▸ **WORK ITEM**
Restate the data below word for word, omitting pictures.

§ §

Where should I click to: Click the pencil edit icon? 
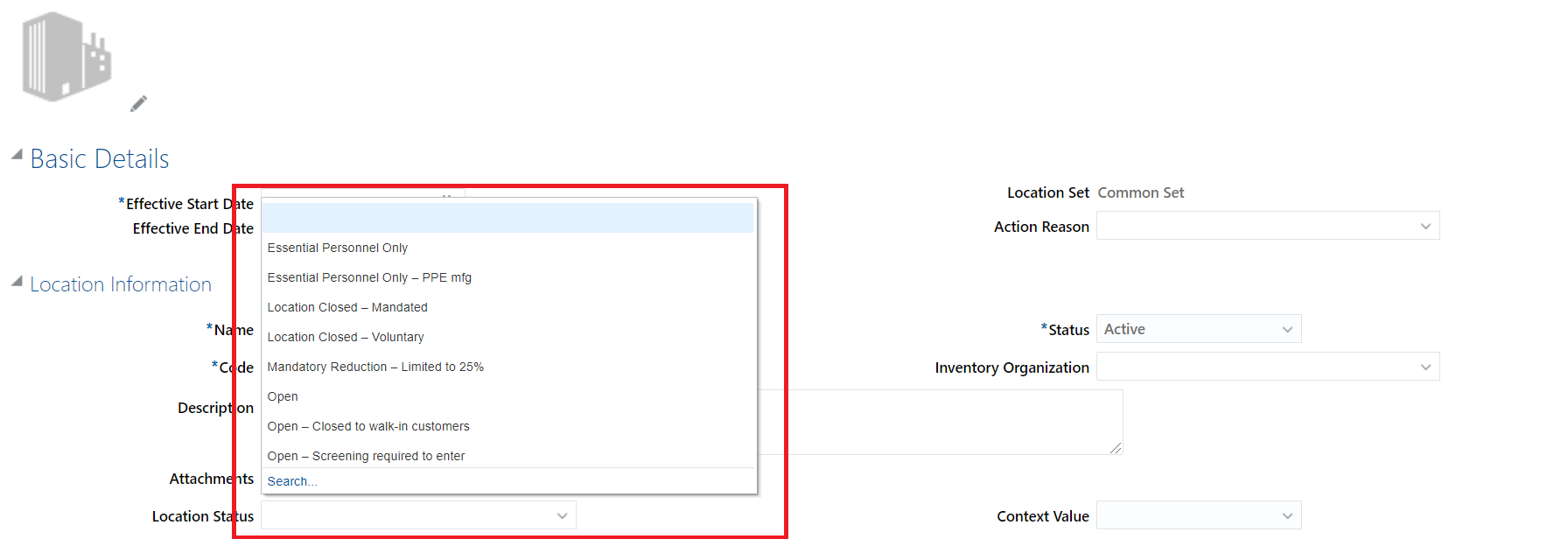138,103
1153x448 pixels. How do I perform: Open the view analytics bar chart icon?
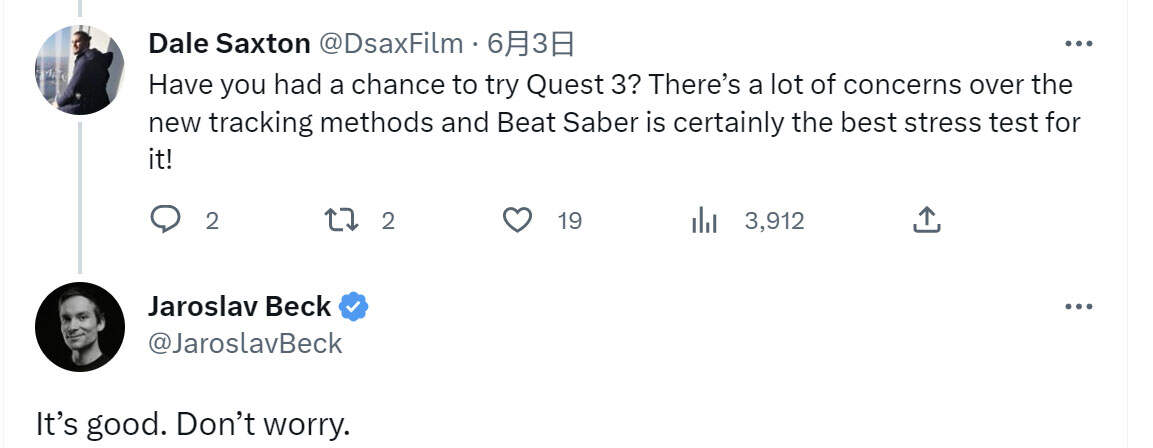pos(704,221)
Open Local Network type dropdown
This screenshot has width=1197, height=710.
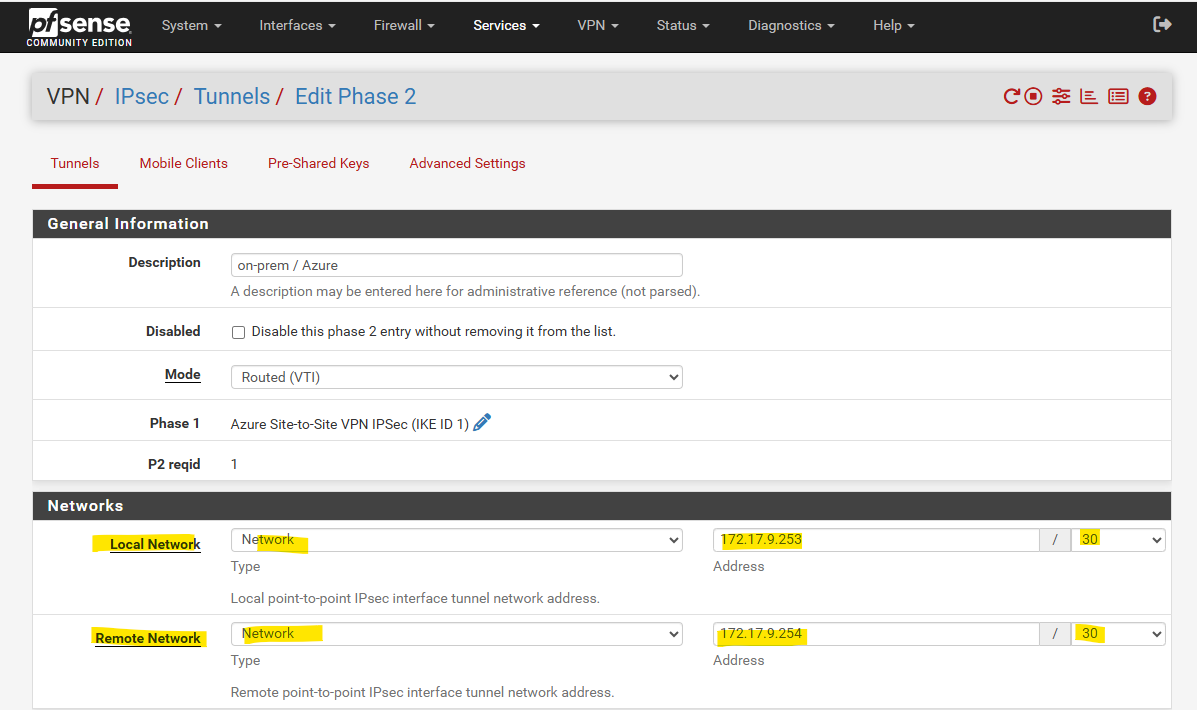(457, 540)
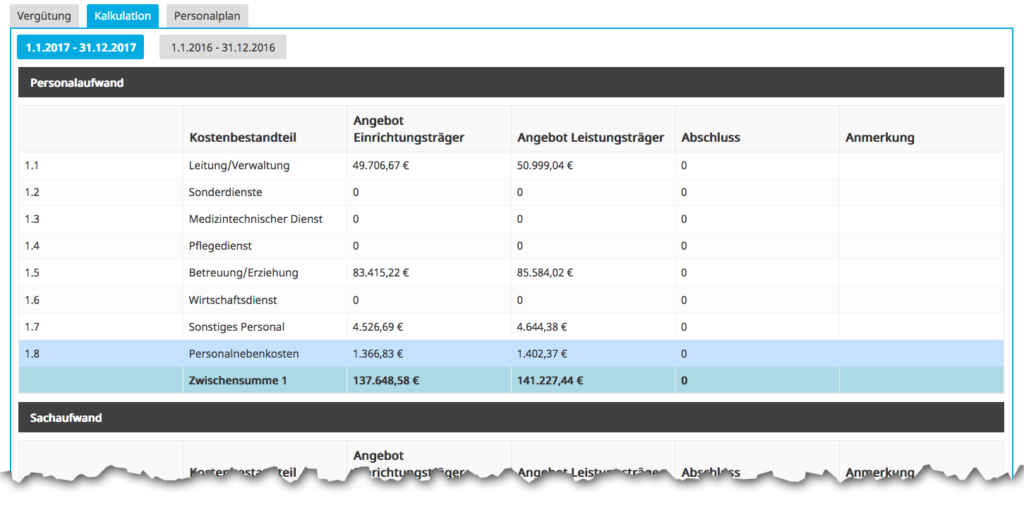The height and width of the screenshot is (517, 1024).
Task: Click the 49.706,67 € value cell
Action: 381,165
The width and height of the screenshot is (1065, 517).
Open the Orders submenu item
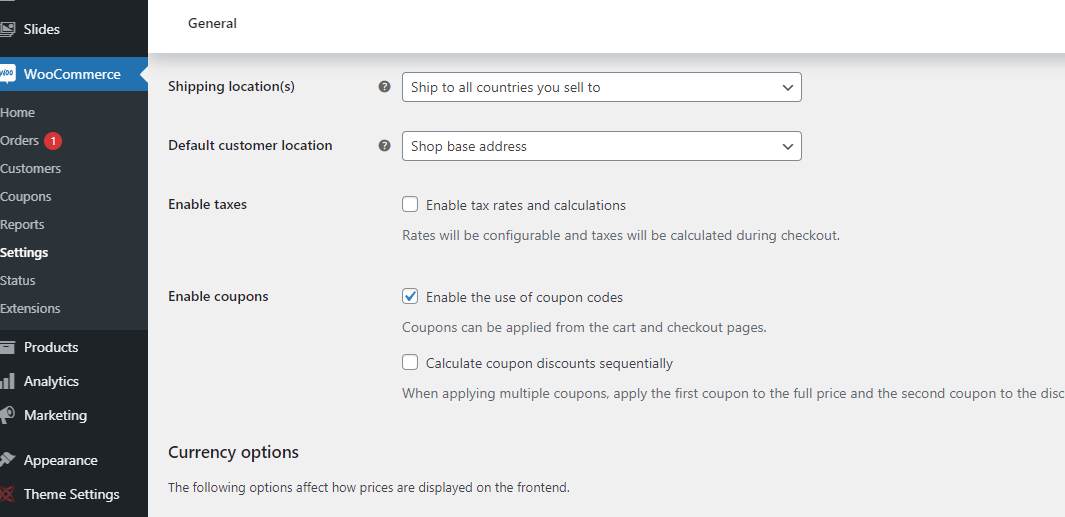pyautogui.click(x=19, y=141)
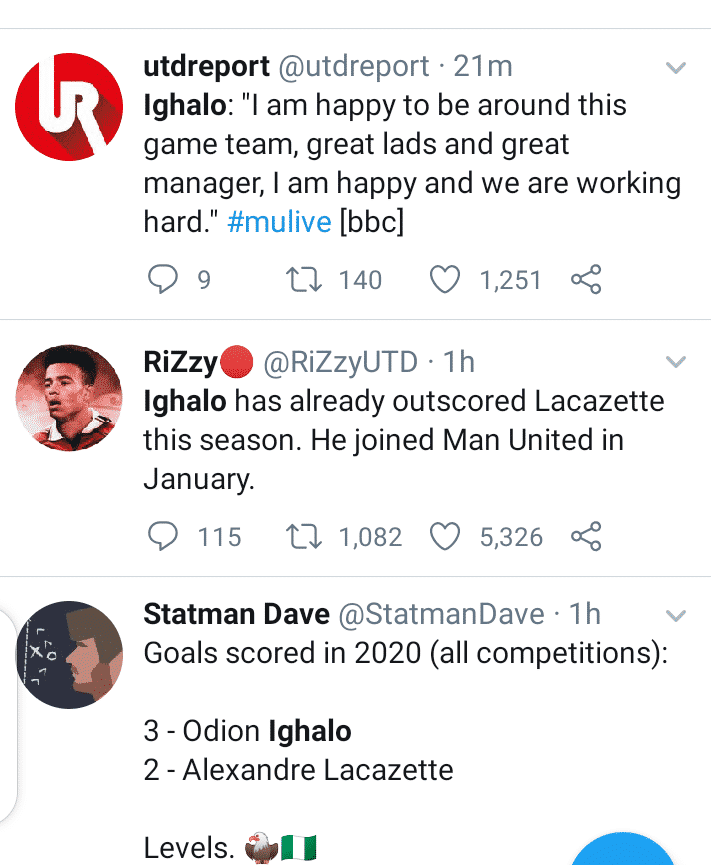The height and width of the screenshot is (865, 711).
Task: Tap the Statman Dave avatar
Action: pos(69,654)
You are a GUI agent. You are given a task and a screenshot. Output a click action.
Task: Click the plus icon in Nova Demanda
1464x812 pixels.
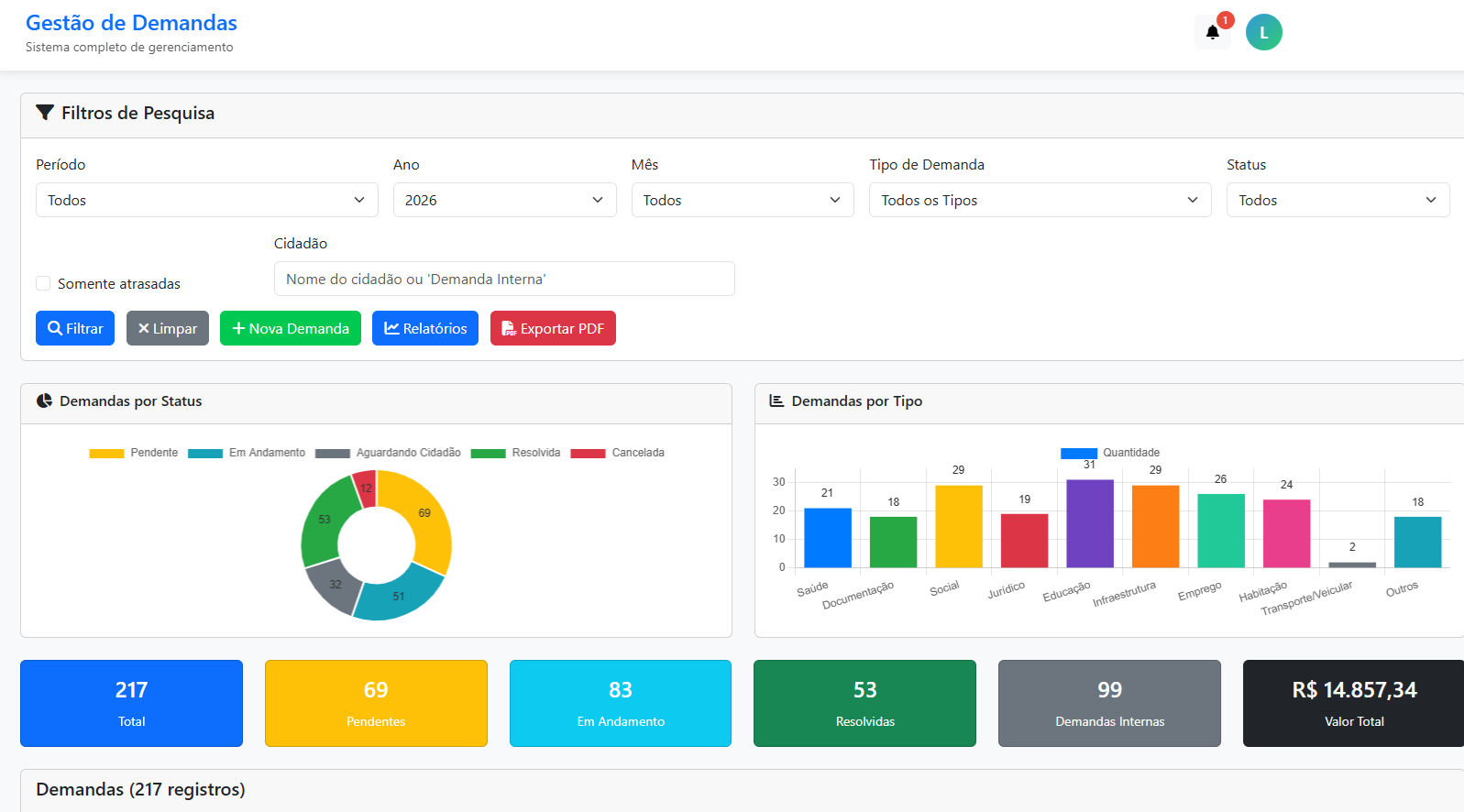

§ §

▸ **OUTPUT FOR THIS TASK**
Where should I click to: Click the pencil edit icon? 
138,103
1153x448 pixels. How do I perform: Open the view analytics bar chart icon?
pos(704,221)
Open Local Network type dropdown
This screenshot has width=1197, height=710.
(457, 540)
The height and width of the screenshot is (517, 1024).
Task: Click the 49.706,67 € value cell
Action: 381,165
The width and height of the screenshot is (1065, 517).
Open the Orders submenu item
pyautogui.click(x=19, y=141)
The height and width of the screenshot is (865, 711).
Task: Tap the Statman Dave avatar
Action: pos(69,654)
You are a GUI agent. You are given a task and a screenshot. Output a click action.
Task: Click the plus icon in Nova Demanda
1464x812 pixels.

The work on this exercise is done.